The individual, whom Harper is able to inquire about "long walks," is, interestingly enough, the drag queen Prior. Prior has AIDS. Because of the medication he is taking for his illness, he finds himself hallucinating. Harper, also caught in a hallucination meets him in the halfway world of her dreams, where much of the play's most profound emotional action and reactions take place. Dreams are just as true for the characters of "Angels in America" perhaps because so much of the character's lives are founded upon dreams rather than reality. "Very Steven Spielburg," is the end of the play's final quotation from Prior, when he is visited with a giant angel from the great beyond. The angel has selected this sufferer from AIDS to be her prophet. Also during the play, Prior is selected to be visited by a number of his ancestors, some homosexual and others not, all of whom engage in a relationship with him that is, if nothing else, as real and fulfilling as the relationship he has with his feckless lover Lewis. Both Prior and Harper are dreamers and thus they connect in dreams, even if life does not afford them the opportunity.

Kisses from the angel of death," Prior says when he first exposes the scars from Karcopsi's sarcoma on his arms to Lewis. Lewis is terrified of these legions, terrified of dying of AIDS. Although Lewis has embraced his homosexuality unlike Joe, he is no less selfish and self-absorbed than the Mormon lawyer. When his lover most needs him, Lewis flees. To Kushner's credit, the author does not portray either gay or straight relationships as intrinsically superior to the other. Instead, betrayal is betrayal in the eyes of the author. "What are you doing in my dream?" Harper asks when she first encounters Prior, in drag, during her nightly wanderings in her mind and Prior's mind. Prior and Harper seem able to connect because both are good, decent people whom have embarked upon a relationship they believed was based in love, but was really only based in dreams and lies. Prior thought Lewis would stay with him, but Prior lied to himself, Prior dreamed of a passion that was not there.

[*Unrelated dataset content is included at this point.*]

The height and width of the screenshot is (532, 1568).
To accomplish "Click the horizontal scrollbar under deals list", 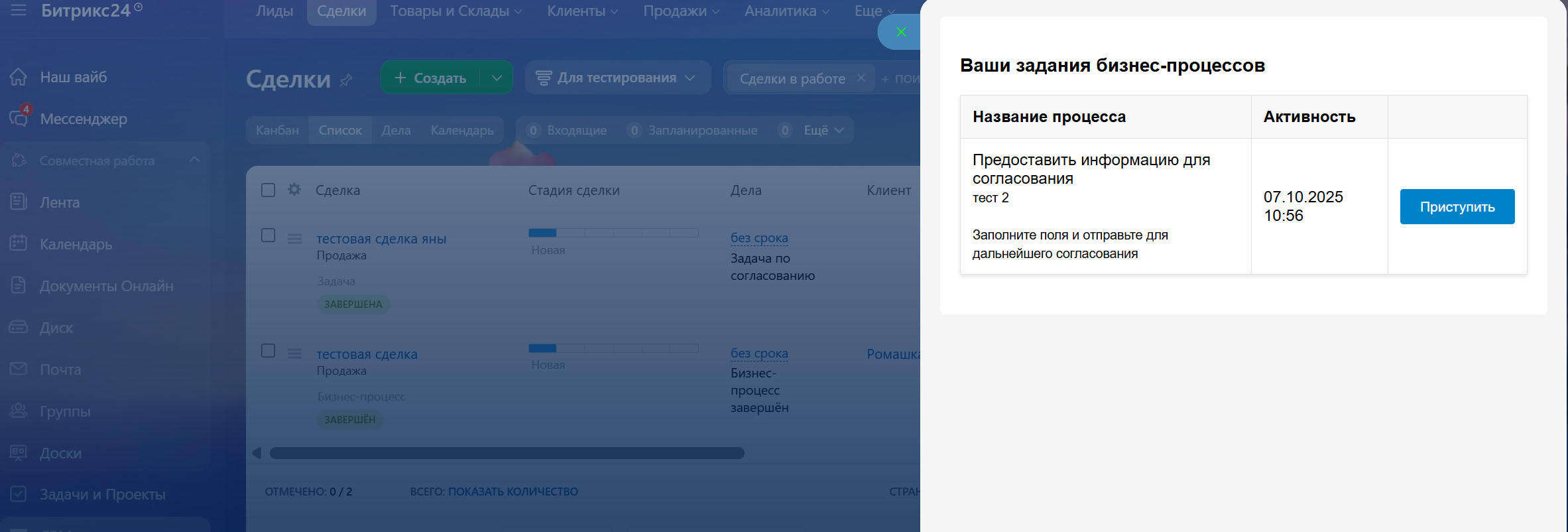I will point(507,453).
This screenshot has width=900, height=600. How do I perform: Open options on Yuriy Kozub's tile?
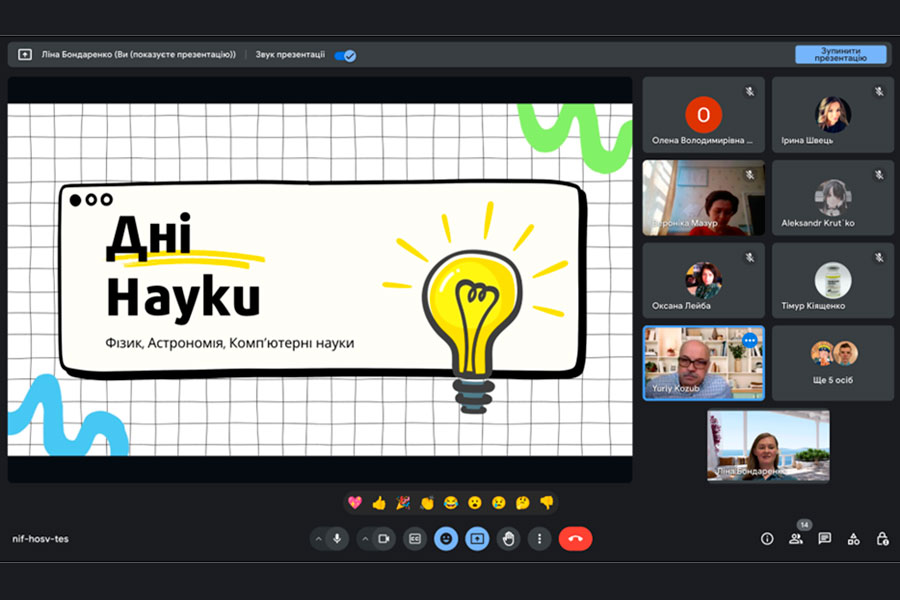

The dream-like nature of relationships further blurs the distinction between the divisions of gay and straight, of male and female that exist in the world of the play. The play suggests that the two dominant relationships are both equally unequal, if such a paradox may be used, by continually blurring the distinction between male and female and socially sanctified and socially condemned relationships. "Why are you wearing makeup?" asks Harper when she first sees Prior. "So are you," he points out, suggesting that the two are connected both by the false faces they have chosen to wear in life, and the false relationships they have entered that have come to define their lives.

Both Lewis and Joe chose to wear false faces, Joe the more obvious one of a self-hating homosexual, but Lewis that of a man who is afraid of death. Lewis is so afraid of caring that he would rather immorally abandon his lover than risk death and illness. He would rather risk to his own self-conception that he is a moral human being. Lewis believes that as a gay man, he ought to be freed from the constraints of ordinary life such as commitment, just as Joe feels that as a Mormon, and a married Mormon at that, he simply "cannot" be a homosexual. Joe and Lewis are even more interconnected by self-hatred as characters than Prior and Harper by dreams, however, because Lewis himself shows elements of despising his homosexuality. He reviles Prior's open effeminacy as disgusting, just as he is disgusted in particular with catching "the gay disease" that is AIDS.